3 Features Use #[cfg(feature = ...)] blocks and expose correct amount of generics required. Other components of the framework are not visible if not having activated the feature. Once feature is activated, the simulation requires the associated information. (Clear what is being used and when). Manually control what the optimizer will throw out. Almost certainly very hard to maintain and extremely hard to scale with multiple generic parameters. A pain in the a** to debug.

Roadmap

I am actively using the tool which I am developing at the moment. This means a large rewrite will only take place over the coming weeks or months. Nevertheless, I am perfectly willing to spend considerable amounts of time and figure out how to solve my problem most efficiently. Consider the following steps to take place over a longer period of time.

  1. Test Variant 1 with simple toy-systems (Variant 2 was already proven to be a possible solution).
  2. Test at least Variants 1 and 2 with some (>=2) of the actual traits currently used.
  3. Try to add more generics and components to existing code.
  4. Evaluate which one to use
  5. Start the rewrite! :raised_hands: :partying_face:

Thanks to everyone for your effort. I will keep you updated.

2 Likes

This is definitely a hard problem, which is probably best solved by avoiding it— Instead of accepting generic tuples, define a trait that the user is expected to implement on a custom type (perhaps with the aid of a #[derive(...)] procedural macro).

Were I writing this, I'd probably do something along these lines which combines a little bit of all three of your variants:

  • Define the data interface of every component unconditionally (public-facing types and traits).
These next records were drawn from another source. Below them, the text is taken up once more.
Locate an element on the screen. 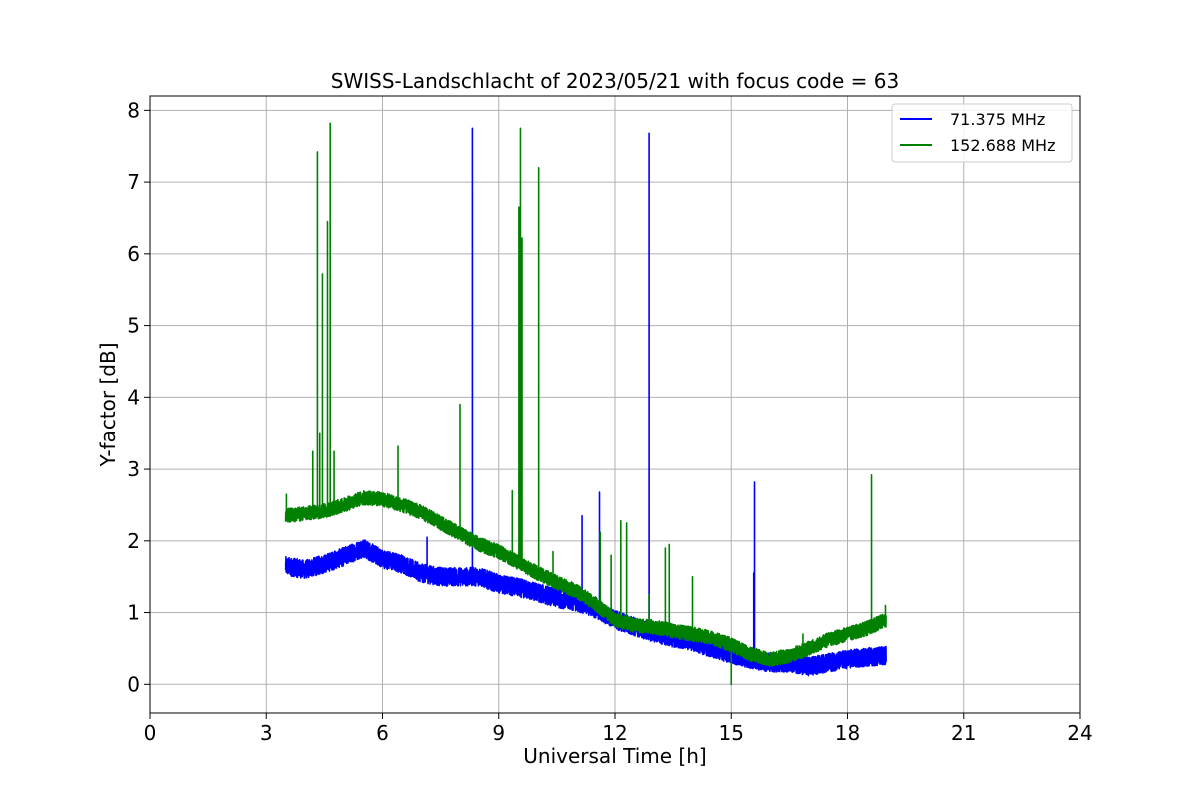 The width and height of the screenshot is (1200, 800). x-axis-label: Universal Time [h] is located at coordinates (614, 756).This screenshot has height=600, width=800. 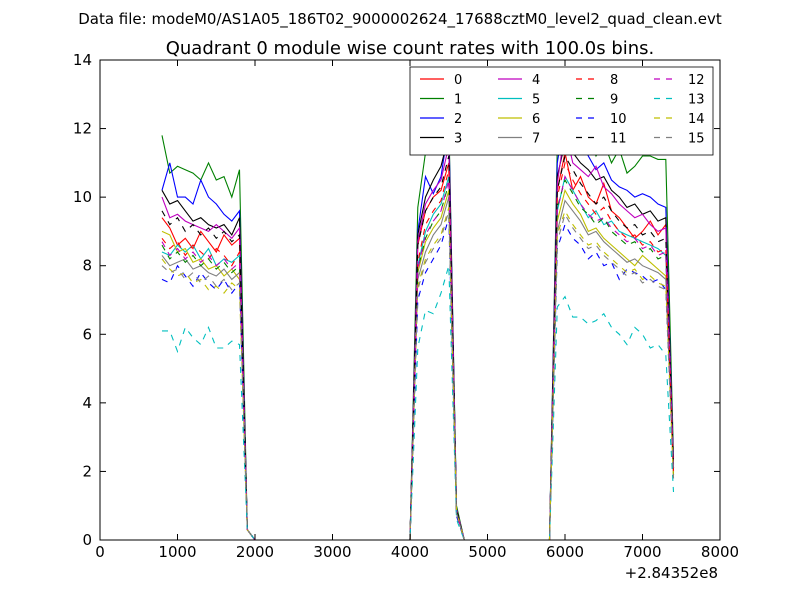 What do you see at coordinates (614, 80) in the screenshot?
I see `legend-label-8: 8` at bounding box center [614, 80].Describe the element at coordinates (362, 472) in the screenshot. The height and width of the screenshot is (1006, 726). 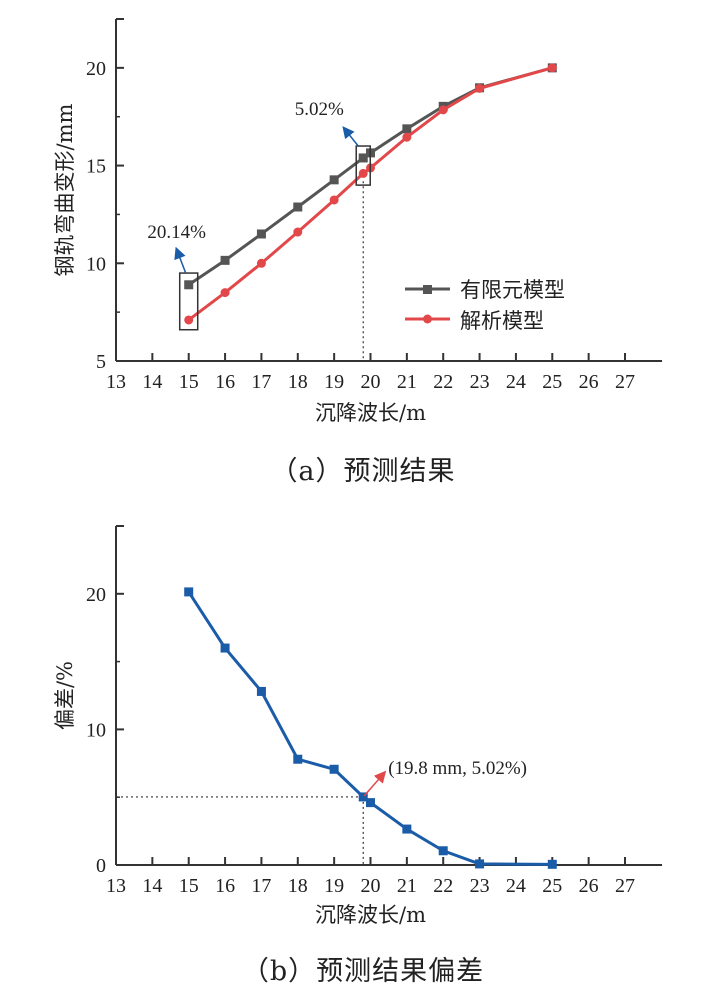
I see `chart-caption: （a）预测结果` at that location.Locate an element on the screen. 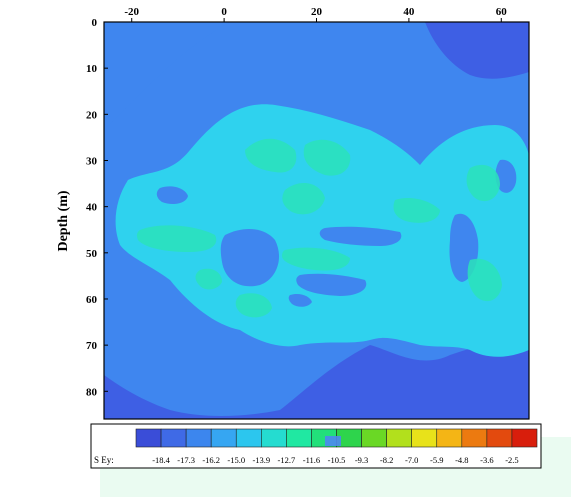  y-tick-label: 70 is located at coordinates (92, 346).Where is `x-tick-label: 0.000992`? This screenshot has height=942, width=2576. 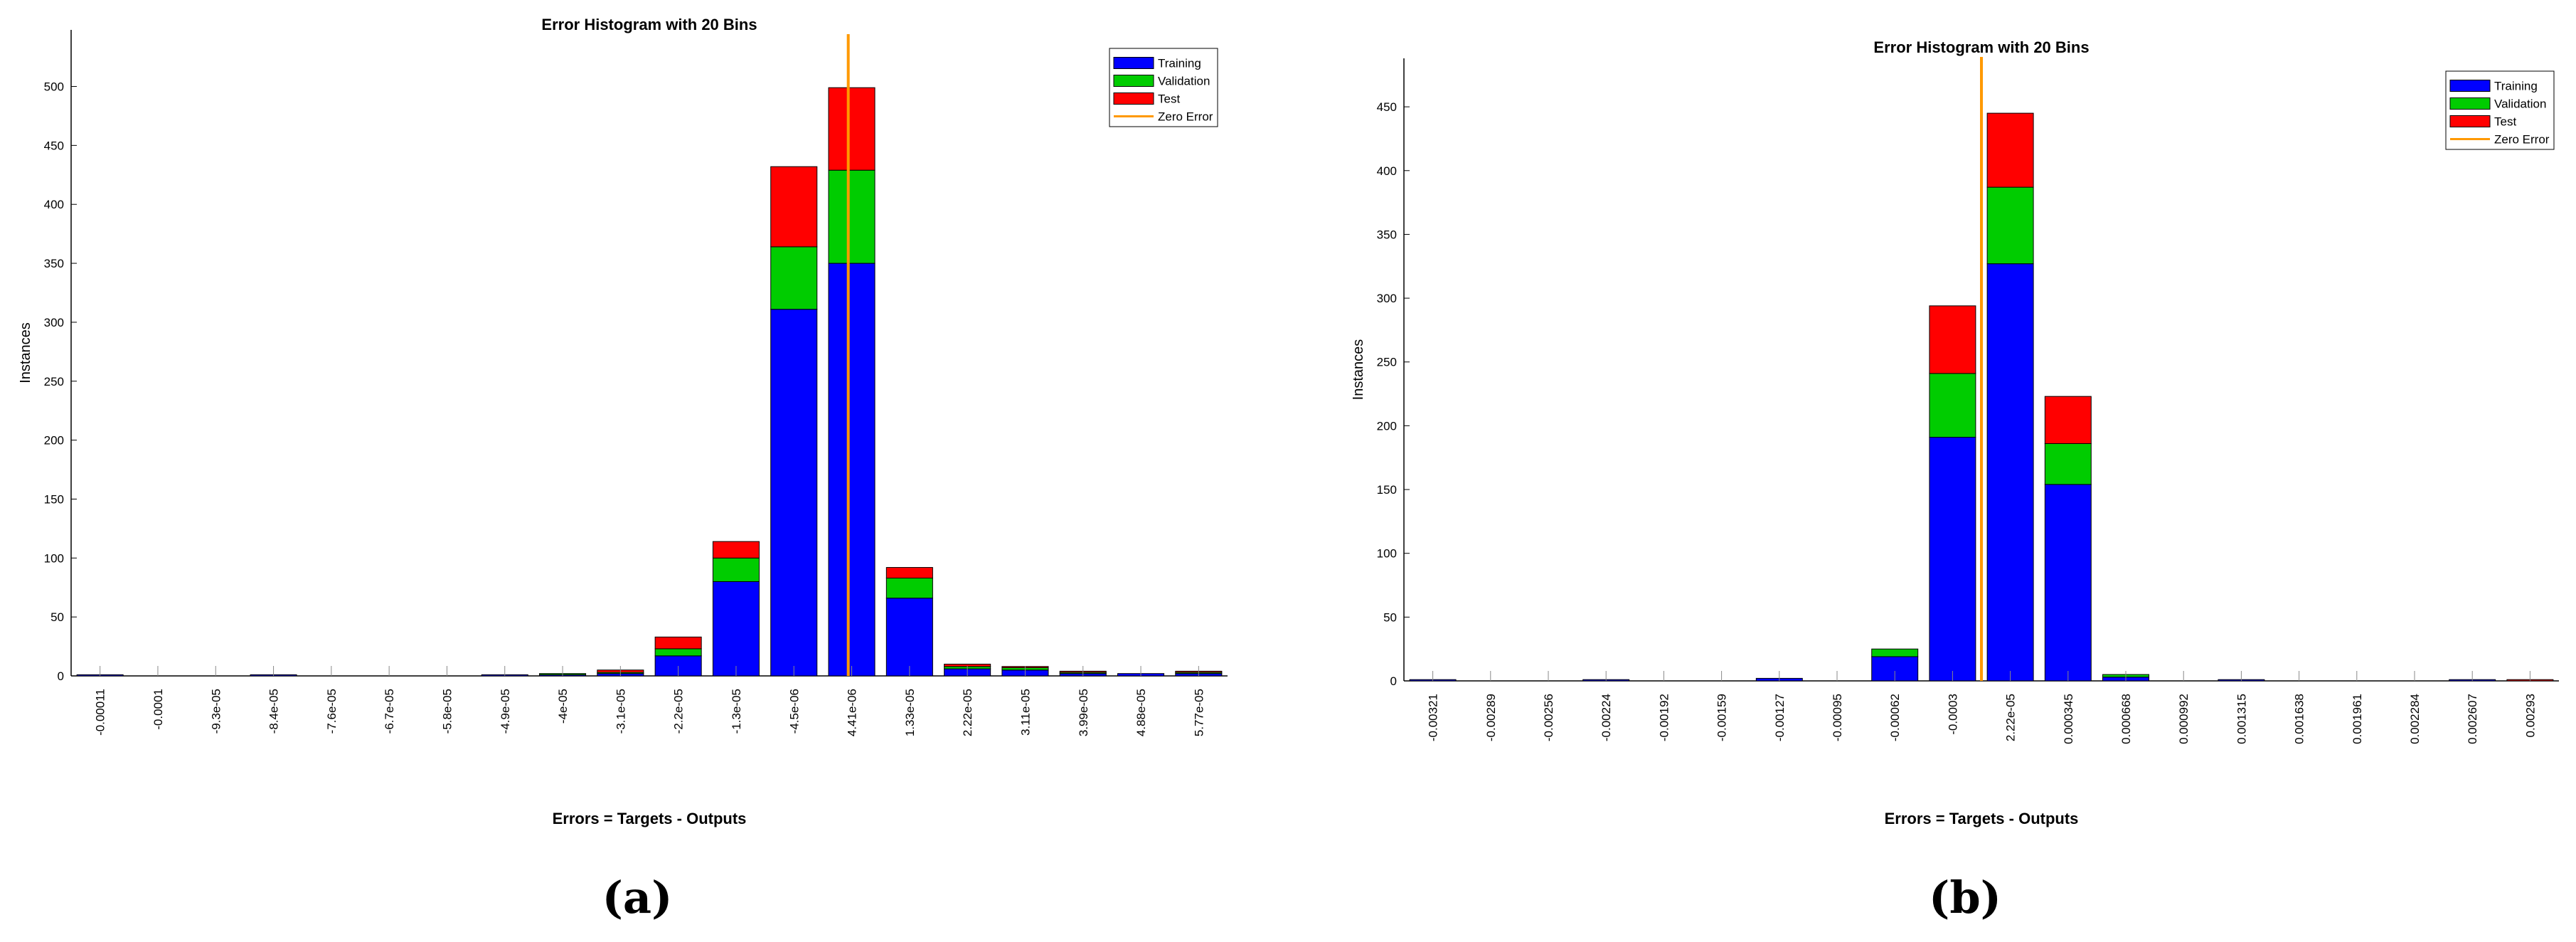
x-tick-label: 0.000992 is located at coordinates (2184, 719).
  • Restrict the impl blocks of these interfaces behind #[cfg(feature = ...)] so that the code for completely unneeded features is guaranteed to be omitted from the resulting binary.

  • Define an uninhabited type Unused that has a no-op implementation of every component. e.g. pub enum Unused {};. This ensures that it will never actually be constructed.

  • Define a trait that represents the simulation settings as a whole, which represents the single generic parameter that will be passed to Simulation:

    trait SimulationParams {
        type C1: Component1Trait;
        type C2: Component2Trait;
        // ... all other components ...
    
        #[cfg(feature = "component1")]
        c1_params(&self)->Option<&Self::C1> { None }
    
        #[cfg(feature = "component2")]
        c2_params(&self)->Option<&Self::C2> { None }
    
        // and so on ...
    }
    
  • Define a derive macro for SimulationParams so that users can easily define their own simulation parameter types, such that a definition like this:

    #[derive(SimulationParams)]
    struct MyParams(#[SimulationParams::C1] F64CellType);
    

    defines an implementation like this:

    impl SimulationParams for MyParams {
        type C1 = F64CellType;
        type C2 = Unused;
        // ... and so on for all possible components, even the disabled ones ...
    
        fn c1_params(&self)->Option<&Self::C1> { Some(&self.0) }
        // No method definitions for the unused components,
        // as the defaults are correct, if present
    }
    

This scheme has a few nice features:

  • Any component that the user code actually relies on will require the corresponding feature to be enabled, because otherwise the trait method overridden by the derive macro won't exist.
  • Features that are turned on but unused in a particular Simulation are disabled via a method returning None.
  • Moreover, if the derive macro is used to implement SimulationParams, the methods for unused components return Option<&Unused>. This is zero-sized and known to the compiler to always be None, which makes it easy for the optimizer to eliminate conditionals during code generation.
  • Because Unused can never actually be instantiated, all of its trait methods can have a body of unimplemented! without fear of panics.